Zosia to tzw. „panna ze wsi z dzieckiem”. Mimo samotności i braku ojca dziecka, radzi sobie w życiu przy pomocy rodziców i siostry. Pracuje w salonie kosmetycznym jako manikiurzystka, a swój talent do malowania wykorzystuje podczas pracy na paznokciach klientek. Chciałaby ułożyć sobie życie. Ciągle szuka na to recepty.
Ula, siostra Zosi. Bardzo wcześnie wyjechała z rodzinnej wsi do Niemiec. Tam wyszła za mąż za o wiele starszego od siebie mężczyznę. Wspiera młodszą siostrę w jej zmaganiach z samotnym życiem. Sama jest po prostu szczęśliwa.
Wszystkie cztery bohaterki są przyjaciółkami. Wszystkie cztery mocno się od siebie różnią. Każda ma swoje tajemnice, marzenia i rozterki. Wszystkie chcą być szczęśliwe, ale każda na swój sposób. Wspierają się wzajemnie mimo różnic światopoglądowych.
Jolanta Kwiatkowska na łamach swojej książki pokazała czytelnikowi nagromadzenie wielu emocji. Problemy dnia codziennego, toksyczne związki, seks bez zobowiązań, różnice pokoleniowe. To wszystko skumulowane na stronicach książki daje wielki, tytułowy „Kod emocji”.
Zirytowało mnie jedynie niewiarygodne poplątanie losów wszystkich bohaterów. Każdy z kimś był powiązany, czy to przeszłością czy teraźniejszością, a nawet przyszłością. Troszkę za duże poplątanie wątków, mało wiarygodne moim zdaniem. Mimo to powieść czyta się bardzo szybko. Język autorki jest bardzo plastyczny, ale równocześnie prosty. Czytelnik bardzo płynnie przechodzi od historii jednego bohatera do następnej historii. Powroty do przeszłości, do wspomnień sprzed lat to bardzo dobry zabieg literacki w tym przypadku.
Sama autorka pisze:
„Bohaterkom pozwalałam rozwiązywać to, co mnie się nie udało, realizować plany, z których ja musiałam zrezygnować i spełniać marzenia, o których ja mogłam tylko śnić”

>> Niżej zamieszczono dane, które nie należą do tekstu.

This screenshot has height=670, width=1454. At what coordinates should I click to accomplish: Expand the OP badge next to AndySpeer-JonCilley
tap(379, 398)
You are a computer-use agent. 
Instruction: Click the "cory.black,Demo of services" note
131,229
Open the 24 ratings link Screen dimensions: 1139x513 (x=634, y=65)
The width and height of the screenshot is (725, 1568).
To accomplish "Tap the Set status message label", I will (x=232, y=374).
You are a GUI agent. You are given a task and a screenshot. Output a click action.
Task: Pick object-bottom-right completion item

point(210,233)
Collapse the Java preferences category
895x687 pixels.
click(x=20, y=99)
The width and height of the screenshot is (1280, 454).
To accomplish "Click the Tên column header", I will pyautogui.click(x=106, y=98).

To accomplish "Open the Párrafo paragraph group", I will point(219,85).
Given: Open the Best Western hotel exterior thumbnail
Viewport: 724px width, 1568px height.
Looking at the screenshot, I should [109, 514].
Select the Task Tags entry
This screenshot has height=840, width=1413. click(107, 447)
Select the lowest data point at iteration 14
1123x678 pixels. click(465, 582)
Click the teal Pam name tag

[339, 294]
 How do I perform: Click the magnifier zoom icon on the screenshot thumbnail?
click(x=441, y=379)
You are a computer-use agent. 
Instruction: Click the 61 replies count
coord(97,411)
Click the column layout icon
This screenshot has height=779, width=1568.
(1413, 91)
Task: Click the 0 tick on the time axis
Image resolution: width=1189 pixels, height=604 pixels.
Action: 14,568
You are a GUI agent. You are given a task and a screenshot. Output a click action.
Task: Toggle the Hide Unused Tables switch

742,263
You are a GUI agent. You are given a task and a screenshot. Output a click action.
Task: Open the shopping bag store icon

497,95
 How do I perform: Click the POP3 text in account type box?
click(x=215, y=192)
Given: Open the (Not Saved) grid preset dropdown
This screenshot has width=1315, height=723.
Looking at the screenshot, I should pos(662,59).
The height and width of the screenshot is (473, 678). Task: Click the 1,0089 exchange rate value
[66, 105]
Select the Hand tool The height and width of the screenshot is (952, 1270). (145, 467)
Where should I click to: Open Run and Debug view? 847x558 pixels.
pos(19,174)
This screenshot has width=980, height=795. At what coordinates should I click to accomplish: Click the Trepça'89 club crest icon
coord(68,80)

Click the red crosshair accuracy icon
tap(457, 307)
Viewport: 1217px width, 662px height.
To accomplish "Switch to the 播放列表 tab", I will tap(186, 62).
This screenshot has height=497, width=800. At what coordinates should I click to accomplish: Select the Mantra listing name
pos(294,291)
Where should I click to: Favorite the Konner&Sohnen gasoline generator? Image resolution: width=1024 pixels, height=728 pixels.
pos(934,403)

Książkę jak najbardziej polecam. Pełno w niej życiowych prostych prawd, o których często zapominamy w codziennym biegu za sukcesem. Przeczytajcie.
„Człowiek może uprawiać warzywa, ogródek, pole, sport. Uprawiać seks mogą tylko narządy płciowe z czysto fizjologicznych powodów. Dwoje ludzi, których łączy miłość, kocha się tak po prostu, tak zwyczajnie – nadzwyczajnie”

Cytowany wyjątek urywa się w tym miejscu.